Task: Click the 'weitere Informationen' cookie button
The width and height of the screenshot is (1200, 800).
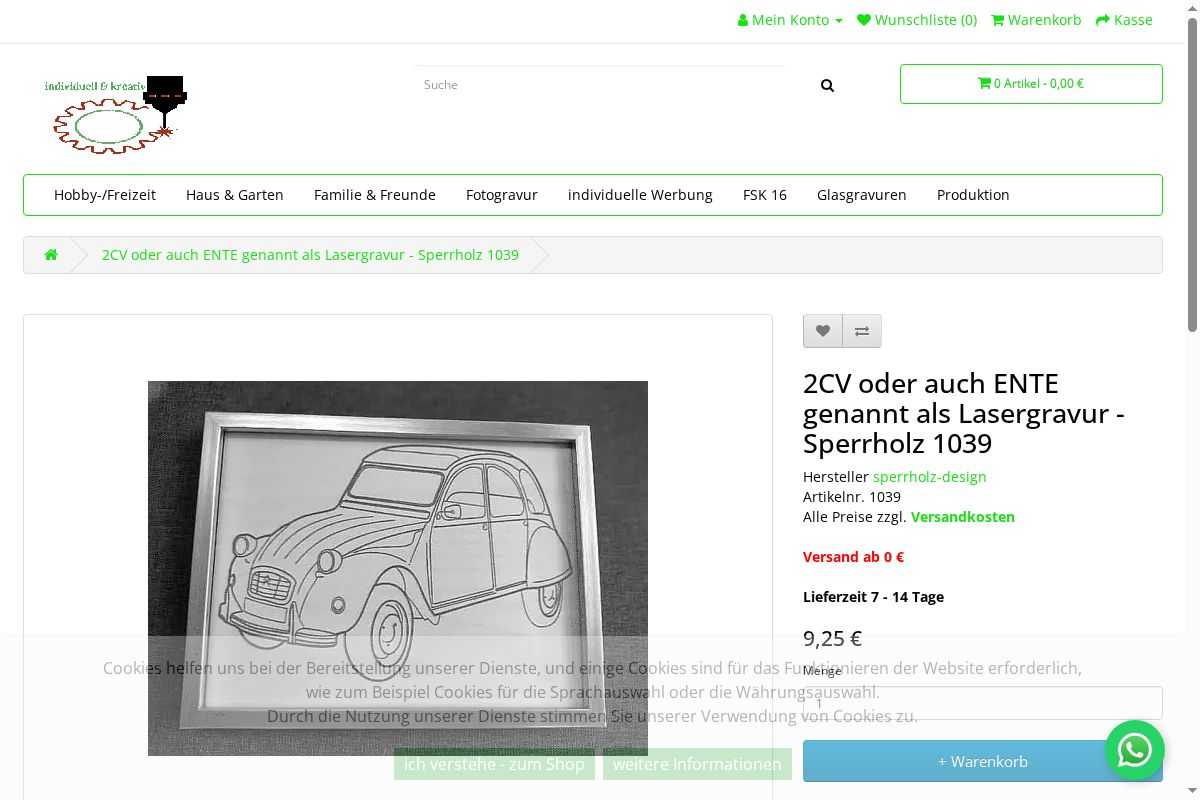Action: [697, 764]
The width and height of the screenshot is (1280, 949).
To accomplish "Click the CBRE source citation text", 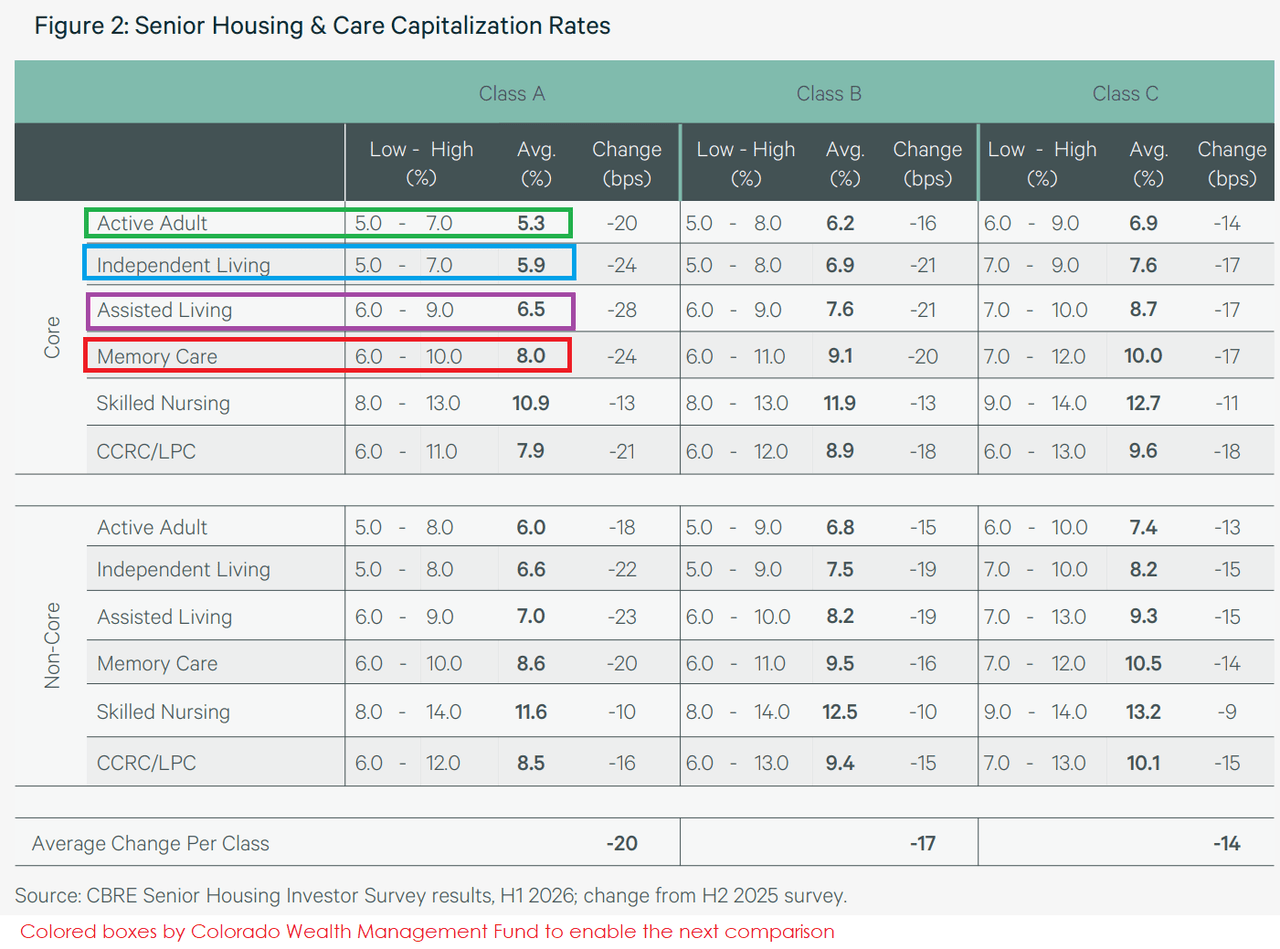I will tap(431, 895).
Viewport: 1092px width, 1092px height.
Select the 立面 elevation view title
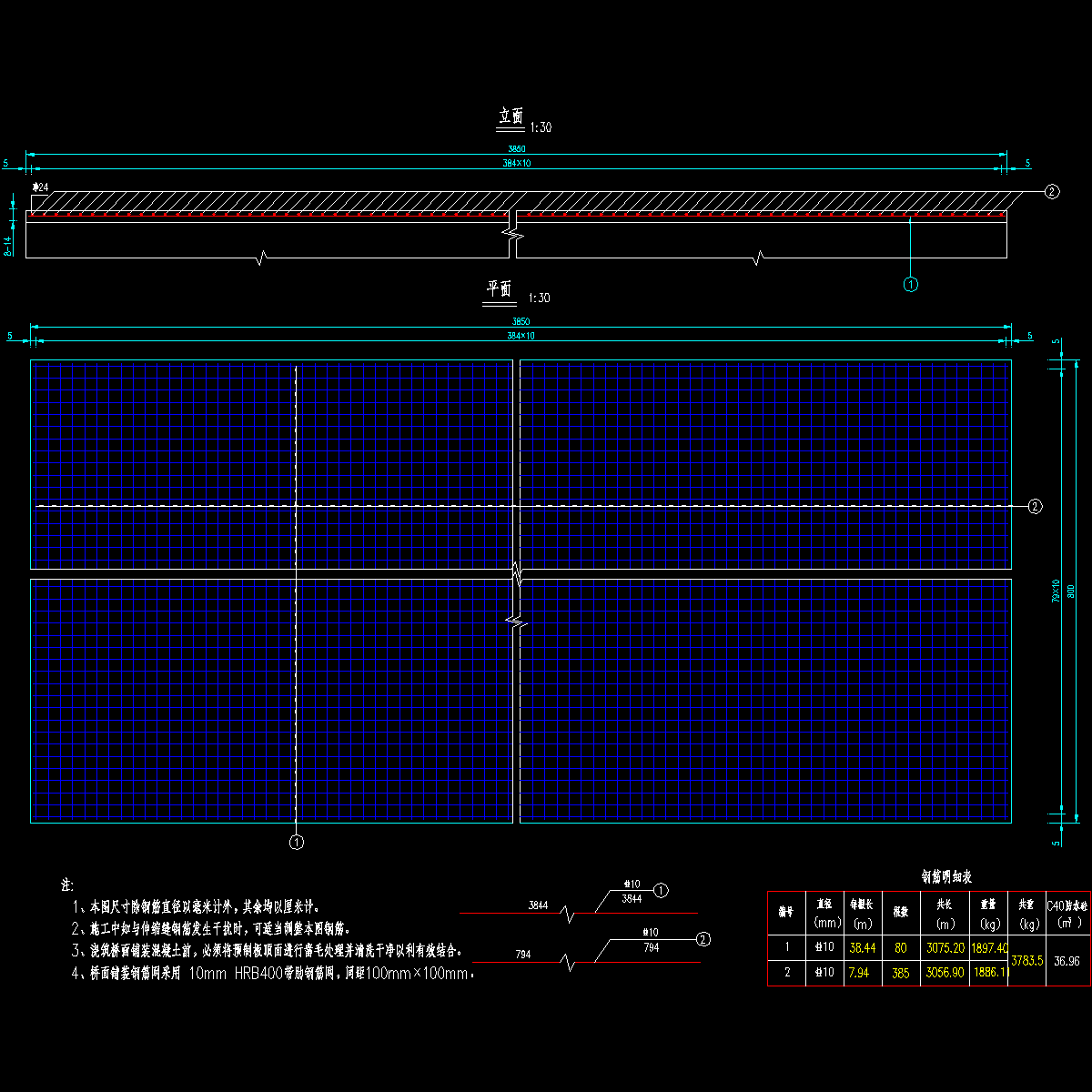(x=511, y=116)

= = = = = = =

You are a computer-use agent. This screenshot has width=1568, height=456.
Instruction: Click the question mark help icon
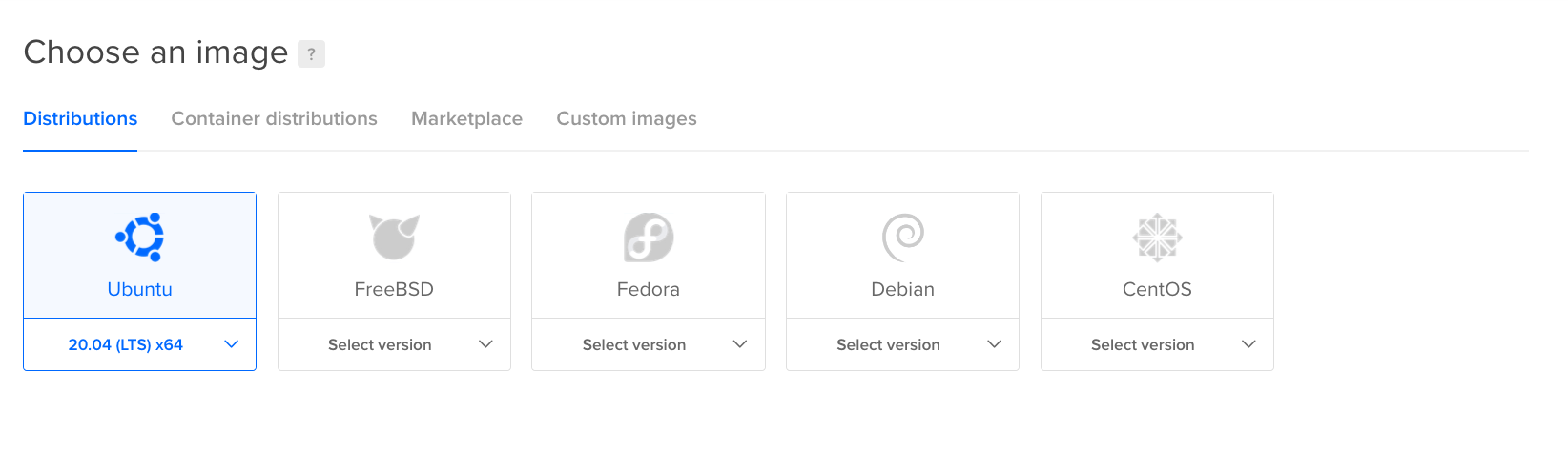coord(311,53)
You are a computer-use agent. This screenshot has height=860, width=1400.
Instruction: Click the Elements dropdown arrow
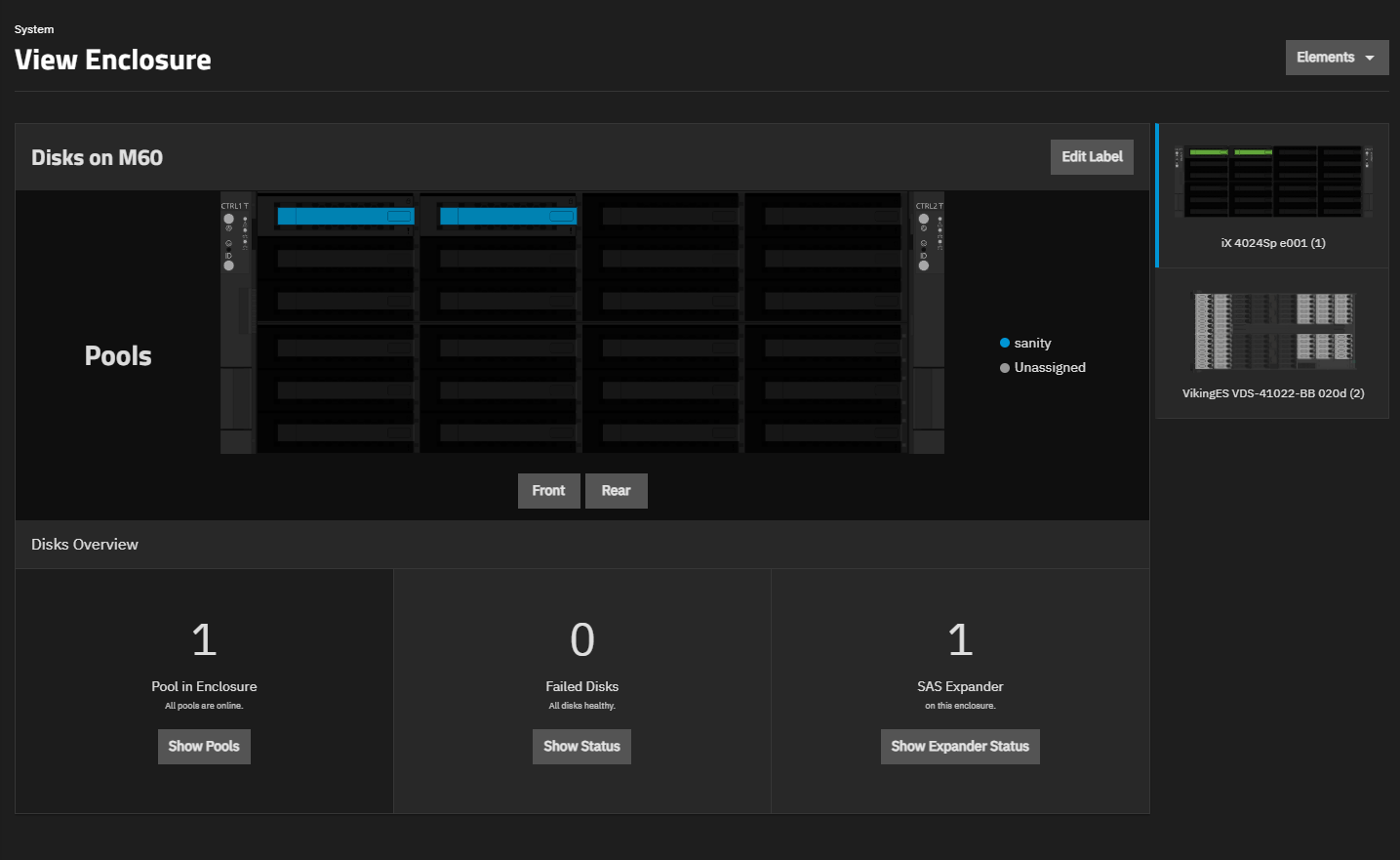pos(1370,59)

= = = = = = =

Task requirements: If a line above contains the word "agent", it counts; state how many lines count, and nothing more.

Result: 2